Once you have ripe and active starter, start storing it in the fridge when you are not going to use it. The morning of the day before you want to make a loaf, "feed" it. We do this by using 20 grams of it, adding the 80 grams each of flour and water, mixing, and leaving it out overnight.
That, of course, leaves you with 160 unused grams of starter. We call this "discard". Don't discard it, though. Put it in the fridge. Keep saving it every time you "feed" your active starter. After awhile, you will have enough "discard" to make pizza dough, focaccia, cinnamon rolls, etc. (lots of recipes out there for sourdough "discard").
Once fed, take your starter and mix it up to make a loaf. I like 150 grams of starter, 300 grams of water, and 15 grams of salt. Mix this up real good, then add 500 grams of cheap ass white general purpose flour. Too many make the mistake of using too good of a flour here - remember, this is "peasant food". Too good of flour ruins it.
Once mixed, let it sit in the mixing bowl for an hour or so. Then, once an hour or so, stretch it in four directions. Stretch it, lay it back down in the mixing bowl, rotate 90 degrees, stretch, repeat four times. Do this four or five times or whenever the hell you feel like it. Remember - "peasant food". You're out tilling your fields, milking cows, slaughtering lambs, beating laundry... you get to your bread when you get to your bread. Don't over think it, or over schedule it. If you are using a timer, throw it away.
At the end of the day, "form" your loaf. We call this "putting tension" into the loaf. Throw out some flour, get some on your hands, and do your best to roll and compact it into the smallest, tightest ball possible. It's amazing how much smaller you can make it when you do this. This is key, don't skip this.

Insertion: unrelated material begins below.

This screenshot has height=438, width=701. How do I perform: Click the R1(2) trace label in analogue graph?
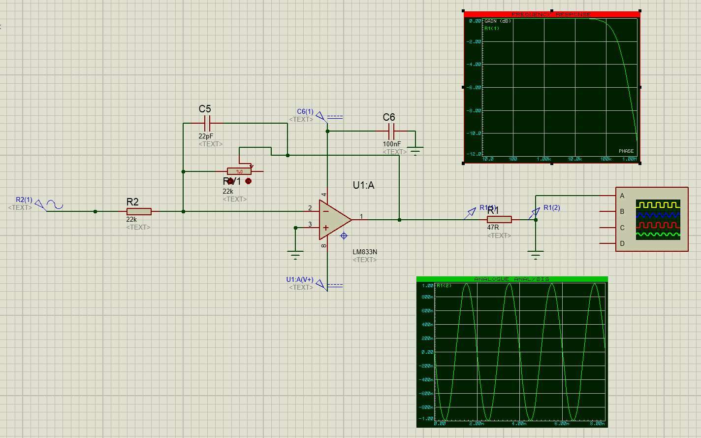(444, 286)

Once ready, put it into a "proofing" basket, cover it, and put it in the fridge overnight to "cold ferment". Take it out the next morning and let it rise most of the day. When it's ready, slice the top with a "lame" as many times as you like, either all parallel or make a cross, or whatever. This keeps the top from splitting wide open when baked.

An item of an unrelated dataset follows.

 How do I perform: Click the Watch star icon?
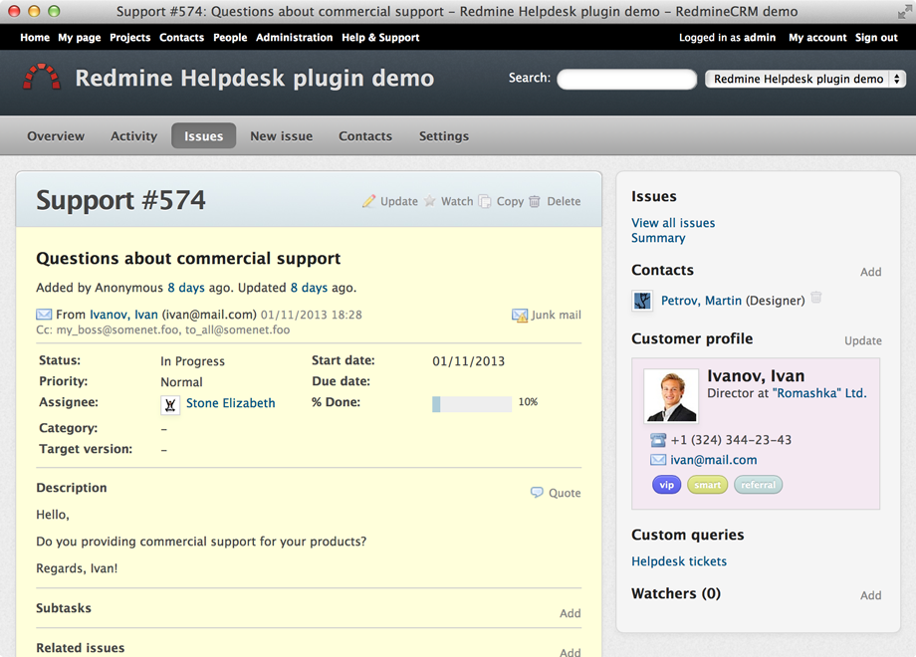point(430,201)
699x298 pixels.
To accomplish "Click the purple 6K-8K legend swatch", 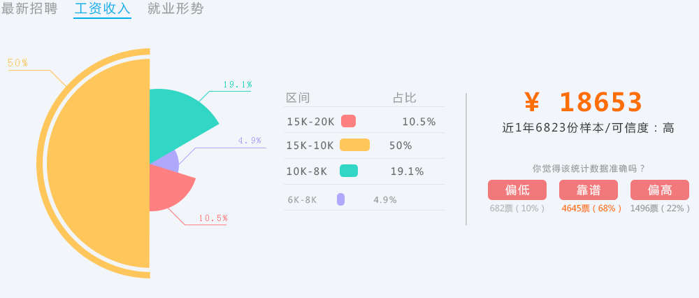I will 341,199.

Put your Dutch Oven in the oven on the second from bottom shelf. Put a baking pan under it on the bottom shelf. Preheat to 425 degrees. Put the loaf in the Dutch Oven and bake for 25 minutes. Remove the lid and bake for another 25. This may vary with your oven, of course, so take a look at about 20 minutes.
That's it, that's all. Easy peasy. The most important part is learning to "read" your starter. When to feed it, when it's ready to bake, and all of that. It's always going to produce edible bread, it's just a matter of how "fluffy" it turns out. That's the real art of sourdough. I've made some real "curling stones" in my day, but they are still edible. The fluffy, airy loaves are better, or course, and those are the sign of an accomplished sourdough baker who can really "read" his starter.
And, yes, you can become a real slave to your starter. It's a living, breathing organism. But it's not as fragile and demanding as many will say. Remember - "peasant food". Yes, it's better if we bake every day, like for sustenance. That's its real role. "Designer" sourdough, and those who see it as a "treat", doesn't really work. My wife and I eat nothing but, along with various discard forms of "bread". You have to keep the starter "working" - that's what it is meant to do. People who give up on it are approaching it wrong. They want it at their convenience, "sourdough in a box", like other things they bake. It just doesn't work that way. It's at its best when used every day, for sustenance. Peasant food.